Rendez-vous personnalisés

“Tout est fait dans ce sens.” C’est en tout cas ce qu’affirme Hayet Zinedine, directrice de projet de Destev 2007. “Ces rencontres s’organisent en amont et se déroulent toujours dans un cadre convivial : des chambres d’hôtel aménagées en bureaux. Le principe est celui-ci : des acteurs du marché reçoivent uniquement sur rendez-vous des donneurs d’ordres souhaitant les rencontrer ou qu’eux-mêmes veulent connaître. Dans les deux cas, les intervenants doivent être d’accord sur le fond de l’entrevue et la planifier d’avance. Parallèlement, les invités ont l’occasion de s’entretenir au cours de réunions informelles, des déjeuners par exemple, avec des exposants non prévus dans le planning.” D’un côté comme de l’autre, les conversations sont motivées et ciblées. Du coup, elles génèrent des retombées productives.

C’est ce même principe qui séduit Coralie de la Martinière, assistante de développement chez Denis & Co, dans les workshops et les rendez-vous personnels. “Nous n’allons jamais sur les salons spécialisés. En revanche, nous rencontrons régulièrement les prestataires afin de nous tenir informés des dernières nouveautés. Cette démarche fait partie intégrante de notre métier.” Toutefois, Coralie de la Martinière se rend régulièrement à Top Résa, qui a lieu chaque année à la fin septembre, à Deauville, “car c’est le plus grand salon du tourisme en France !”

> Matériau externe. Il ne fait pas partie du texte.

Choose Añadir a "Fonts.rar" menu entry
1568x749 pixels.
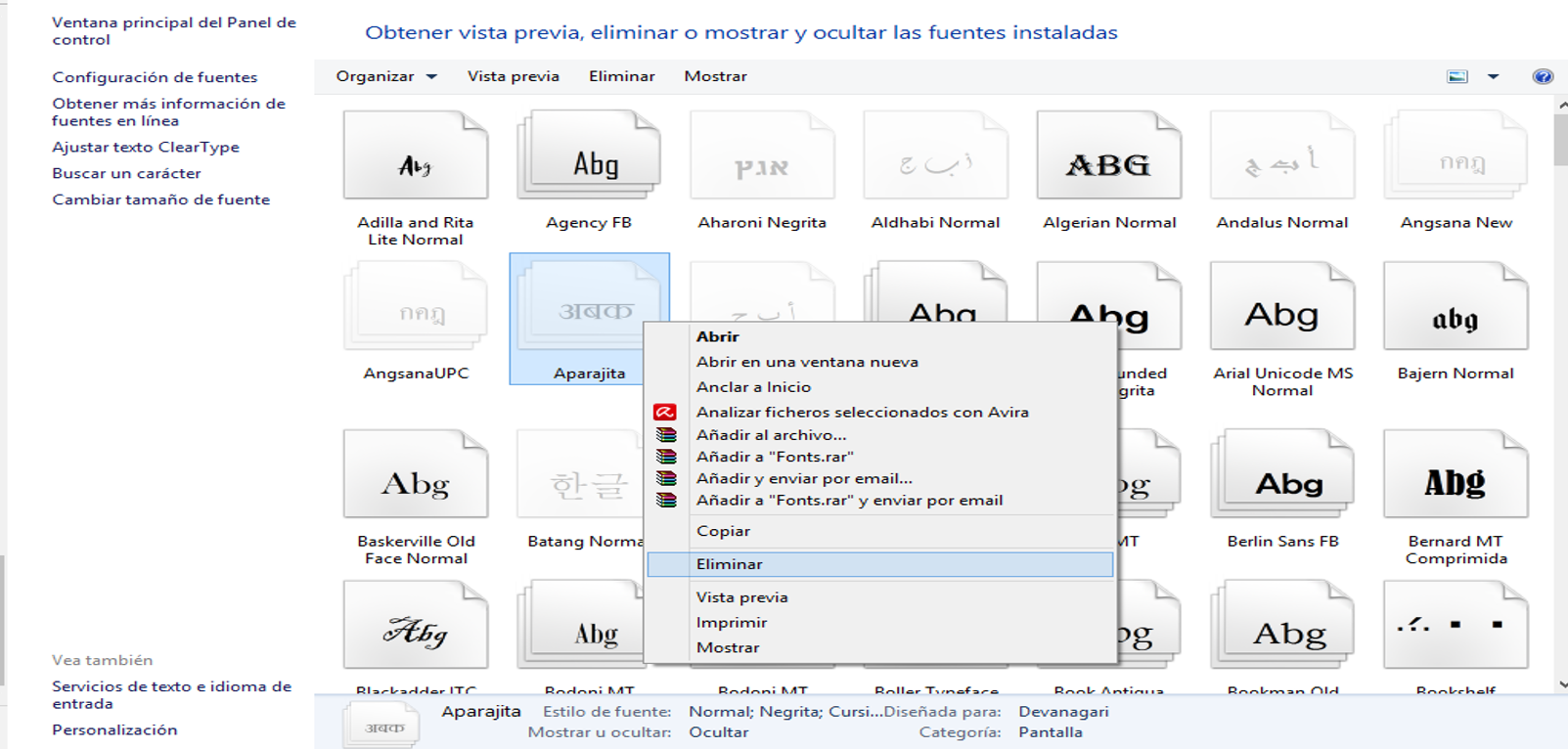[x=775, y=457]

Laurent Bellini se déplace également pour visiter ce salon “beaucoup plus pour me tenir au courant des tendances émergentes dans les pays que pour faire du business”, explique-t- il. Même raison invoquée par Pierre-Cyril Dugast : “Tous les deux ans je me rends à Top Résa à des fins relationnelles. Je revois des amis, des collègues, je me tiens au courant de ce qui se passe dans le métier, des tendances, je découvre, redécouvre, infirme ou confirme l’air du temps…”

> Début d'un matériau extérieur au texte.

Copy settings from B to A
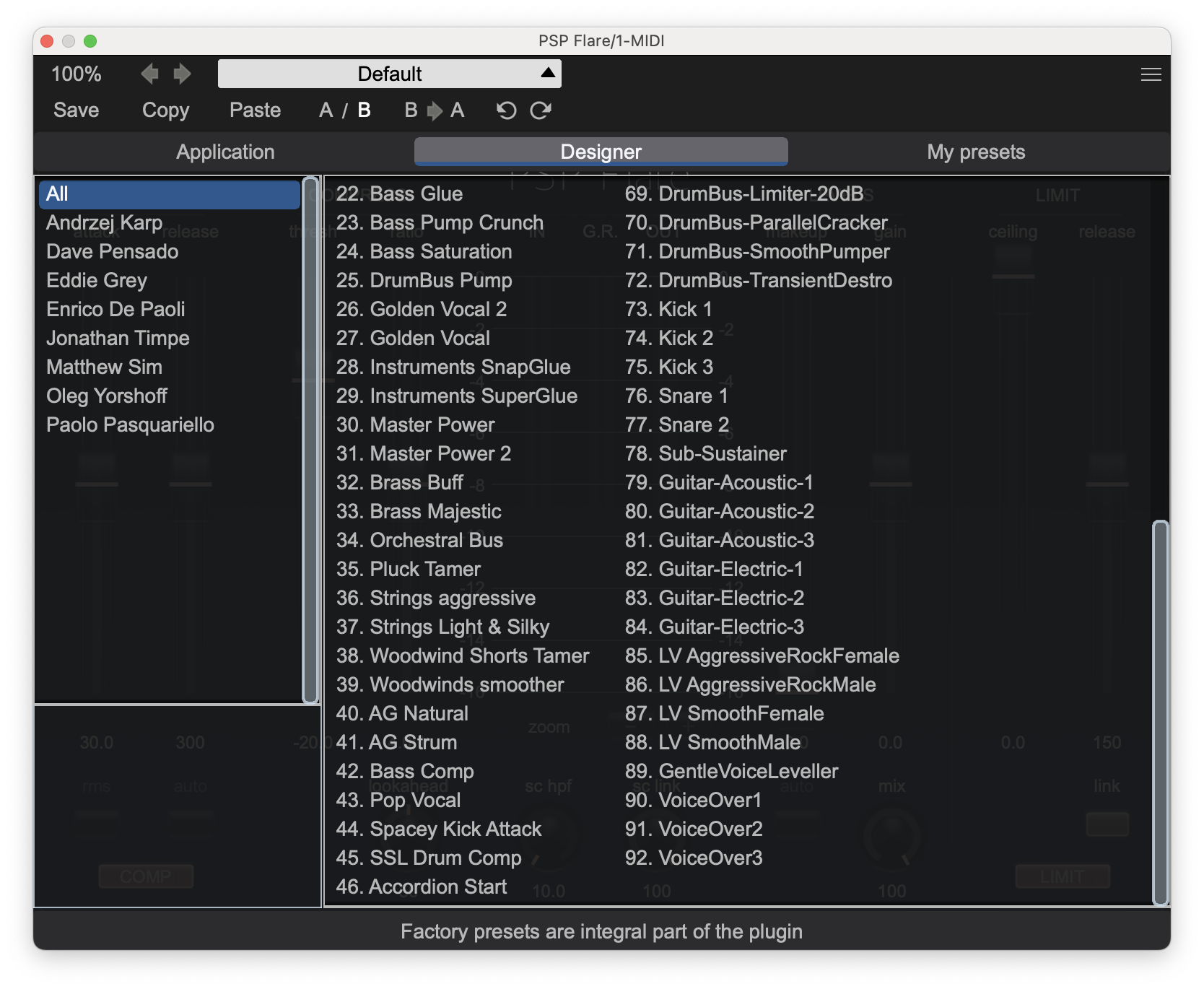The height and width of the screenshot is (989, 1204). click(x=434, y=110)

Près de 400 stands représentant environ 1370 marques, 16000 visiteurs dont 47 % originaires de l’Ile-de-France… il est vrai que Top Résa est de très loin le plus grand salon professionnel du tourisme en France. “Nous essayons d ‘accompagner un métier, de présenter ce qu’on ne trouvera nulle part ailleurs, d’aider à acquérir de la connaissance, notamment par le biais de formations”, affirme Joël Gangnery, directeur général du salon qui poursuit : “Nous mettons à la disposition du visiteur divers outils pour l’aider à préparer sa visite. Par exemple, cette année, nous proposons des parcours thématiques, une connexion directe avec un exposant via notre site Internet… Car un bon salon doit être tourné vers l’avenir, justifier vis-à-vis des exposants et des invités une rentabilité par rapport à leur déplacement et, enfin, être le plus complet possible dans l’offre mais aussi dans les prestations annexes : conférences, tables rondes, etc.”

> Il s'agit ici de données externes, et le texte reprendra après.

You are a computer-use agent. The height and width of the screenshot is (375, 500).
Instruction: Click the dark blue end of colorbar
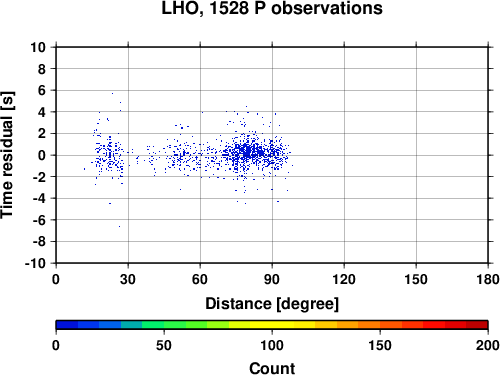click(x=67, y=325)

Benoît Rosenthal, directeur général du groupe Bedouk, pense également qu’un salon ne doit pas se limiter aux seuls stands. “Il ne suffit pas d’être une vitrine d’exposition. Il est primordial d’aller plus loin, de proposer à l’ensemble de la filière des services annexes. Le visiteur se rendant à Bedouk MC & IT doit pouvoir s’informer, se former et échanger. D’où des tables rondes, des débats, des ateliers de formation… Pour 2007, un programme éducatif et social est actuellement à l’étude.” Mais ce n’est pas tout. Pour faire face à son expansion et se donner les moyens de devenir le salon de référence du marché français, l’édition 2007 Bedouk MC & IT n’aura plus lieu au Carrousel du Louvre, mais devrait se tenir à la porte de Versailles. Un changement géographique qui ne fait pas l’unanimité. Ainsi, Cyril Wigniolle, directeur commercial à l’agence Creativ, reste dubitatif : “Nous exposons depuis deux ans à ce salon. L’un de ses atouts est notamment sa situation centrale. Or, je crains que la porte de Versailles rebute les visiteurs. Précisément à cause des problèmes d’excentration et donc de desserte.”

Retour sur investissement

Denis Sappey, directeur ventes internationales hôtellerie chez Accor, groupe qui expose dans plusieurs salons spécialisés dont Bedouk MC & IT, est pour sa part plus pragmatique : “En tant qu’exposant, nous avons trois objectifs : affirmer la force de nos marques, nouer des relations avec nos clients et présenter nos solutions professionnelles. Nous sélectionnons nos participations en fonction de critères qualitatifs et quantitatifs. Ainsi nous avons décidé de ne plus être présents à ITME à Chicago.”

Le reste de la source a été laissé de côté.